Les salariés font grief aux arrêts de limiter à certaines sommes le montant des indemnités dues du fait de leur licenciement sans cause réelle et sérieuse, d'ordonner la restitution des sommes perçues en application du plan de départs volontaires annulé, et de rejeter leurs demandes tendant au paiement d'une indemnité de préavis et de licenciement, alors : « 1°/ que le salarié licencié sans cause réelle et sérieuse peut prétendre, outre à l'indemnité correspondant au préjudice subi du fait du défaut de cause réelle et sérieuse de son licenciement, au paiement d'une indemnité de préavis et de licenciement ; qu'en condamnant cependant les salariés de la société Altran, licenciés sans cause réelle et sérieuse, à la restitution de l'ensemble des sommes qu'ils avaient perçues en exécution de la convention de rupture amiable prise sur le fondement du plan de départ volontaire annulé, déductions faite des seules sommes dues "à titre d'indemnité pour licenciement sans cause réelle et sérieuse", tandis qu'elle aurait également dû en déduire les sommes correspondant aux indemnités de préavis et de licenciement ainsi qu'aux congés payés, auxquelles les salariés avaient également droit du fait de leur licenciement, la cour d'appel a violé les articles 1232-1, 1234-1, 1234-9 et 1235-10 du code du travail ; 2°/ que les restitutions consécutives à l'annulation d'un acte ont pour effet de remettre les parties dans leur état antérieur, ne pouvant s'en trouver ni appauvries, ni enrichies ; qu'en l'espèce, la cour d'appel a ordonné aux salariés de restituer l'ensemble des sommes que la société Altran avait versées en exécution du plan de départ volontaire annulé ; qu'en statuant ainsi, tandis que les salariés n'avaient perçu que la valeur nette de ces sommes, après déduction des cotisations et charges patronales et salariales, la cour d'appel, qui a ordonné aux salariés de restituer des sommes supérieures à celles qu'ils avaient perçues, les a placés dans une situation plus désavantageuse que celle dans laquelle ils se trouvaient antérieurement à l'acte annulé, violant ainsi l'article L. 1235-10 du code du travail. » Réponse de la Cour 6.
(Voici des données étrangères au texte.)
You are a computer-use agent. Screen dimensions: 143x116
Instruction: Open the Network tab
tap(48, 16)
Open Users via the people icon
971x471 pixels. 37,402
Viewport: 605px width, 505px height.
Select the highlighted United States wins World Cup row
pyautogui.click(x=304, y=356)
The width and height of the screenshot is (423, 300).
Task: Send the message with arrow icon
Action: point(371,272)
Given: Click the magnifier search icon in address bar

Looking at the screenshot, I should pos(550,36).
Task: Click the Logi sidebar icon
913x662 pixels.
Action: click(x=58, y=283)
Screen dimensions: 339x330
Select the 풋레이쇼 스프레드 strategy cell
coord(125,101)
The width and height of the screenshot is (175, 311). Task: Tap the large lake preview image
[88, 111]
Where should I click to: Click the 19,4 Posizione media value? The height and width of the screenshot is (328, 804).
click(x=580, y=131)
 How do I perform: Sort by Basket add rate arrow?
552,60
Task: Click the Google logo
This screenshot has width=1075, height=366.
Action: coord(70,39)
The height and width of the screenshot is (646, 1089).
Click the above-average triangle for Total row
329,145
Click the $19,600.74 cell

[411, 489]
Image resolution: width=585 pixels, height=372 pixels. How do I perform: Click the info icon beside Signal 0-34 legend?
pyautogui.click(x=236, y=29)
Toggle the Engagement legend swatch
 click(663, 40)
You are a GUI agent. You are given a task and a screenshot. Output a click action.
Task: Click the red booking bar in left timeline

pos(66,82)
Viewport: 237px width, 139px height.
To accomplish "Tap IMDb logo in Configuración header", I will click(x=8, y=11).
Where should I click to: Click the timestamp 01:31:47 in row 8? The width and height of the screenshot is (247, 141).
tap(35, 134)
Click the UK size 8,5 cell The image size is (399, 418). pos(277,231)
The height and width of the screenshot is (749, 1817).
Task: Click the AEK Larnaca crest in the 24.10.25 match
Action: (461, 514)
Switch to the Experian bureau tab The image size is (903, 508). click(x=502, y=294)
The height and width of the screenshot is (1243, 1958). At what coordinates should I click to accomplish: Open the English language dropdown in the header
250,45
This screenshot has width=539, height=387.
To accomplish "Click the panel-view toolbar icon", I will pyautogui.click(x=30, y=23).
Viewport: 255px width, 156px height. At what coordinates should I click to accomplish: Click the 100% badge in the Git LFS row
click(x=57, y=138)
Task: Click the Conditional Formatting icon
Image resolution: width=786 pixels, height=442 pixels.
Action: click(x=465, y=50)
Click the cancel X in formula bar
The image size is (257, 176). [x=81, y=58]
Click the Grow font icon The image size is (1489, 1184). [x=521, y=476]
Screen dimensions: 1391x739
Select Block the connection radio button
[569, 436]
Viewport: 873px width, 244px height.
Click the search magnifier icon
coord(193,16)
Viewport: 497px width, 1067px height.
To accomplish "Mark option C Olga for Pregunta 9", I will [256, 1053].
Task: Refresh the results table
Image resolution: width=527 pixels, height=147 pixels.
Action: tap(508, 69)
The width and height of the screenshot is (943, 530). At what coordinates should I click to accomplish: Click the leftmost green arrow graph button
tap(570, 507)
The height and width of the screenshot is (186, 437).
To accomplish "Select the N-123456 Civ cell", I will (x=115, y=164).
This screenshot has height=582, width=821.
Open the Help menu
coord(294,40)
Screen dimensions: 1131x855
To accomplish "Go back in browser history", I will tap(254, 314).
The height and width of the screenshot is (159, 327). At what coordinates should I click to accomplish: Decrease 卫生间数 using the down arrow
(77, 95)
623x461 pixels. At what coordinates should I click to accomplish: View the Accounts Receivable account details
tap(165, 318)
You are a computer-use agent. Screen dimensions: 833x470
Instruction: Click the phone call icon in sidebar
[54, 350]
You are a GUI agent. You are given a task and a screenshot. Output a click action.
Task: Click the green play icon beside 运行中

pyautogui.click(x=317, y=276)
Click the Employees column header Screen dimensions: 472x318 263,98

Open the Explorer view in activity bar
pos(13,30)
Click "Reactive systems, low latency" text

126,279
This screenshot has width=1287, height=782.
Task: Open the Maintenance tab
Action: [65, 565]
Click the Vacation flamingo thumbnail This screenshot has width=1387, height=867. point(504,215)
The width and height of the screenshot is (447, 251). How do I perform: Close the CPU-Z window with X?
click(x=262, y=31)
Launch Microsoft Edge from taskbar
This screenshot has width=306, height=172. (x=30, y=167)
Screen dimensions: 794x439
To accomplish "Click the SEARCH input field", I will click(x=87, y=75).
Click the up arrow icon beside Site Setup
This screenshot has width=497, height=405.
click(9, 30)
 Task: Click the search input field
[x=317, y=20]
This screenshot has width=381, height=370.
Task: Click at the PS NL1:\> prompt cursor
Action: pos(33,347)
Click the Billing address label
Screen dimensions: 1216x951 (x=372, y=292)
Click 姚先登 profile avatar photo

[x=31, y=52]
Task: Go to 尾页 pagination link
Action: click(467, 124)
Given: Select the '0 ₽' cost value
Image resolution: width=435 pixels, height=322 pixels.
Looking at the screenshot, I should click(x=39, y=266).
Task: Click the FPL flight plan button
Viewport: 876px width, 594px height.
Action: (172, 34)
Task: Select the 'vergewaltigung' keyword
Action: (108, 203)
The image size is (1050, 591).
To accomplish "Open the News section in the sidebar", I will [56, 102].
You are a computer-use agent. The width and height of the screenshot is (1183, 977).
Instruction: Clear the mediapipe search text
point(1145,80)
Les salariés n'ayant pas sollicité le paiement d'indemnités compensatrices de préavis et congés payés afférents ainsi que d'indemnités de licenciement, ils ne sauraient faire grief aux arrêts de n'avoir pas procédé à la déduction de sommes dues à ce titre. 7.

Le moyen, irrecevable comme nouveau et mélangé de fait et de droit en sa seconde branche, n'est pas fondé pour le surplus.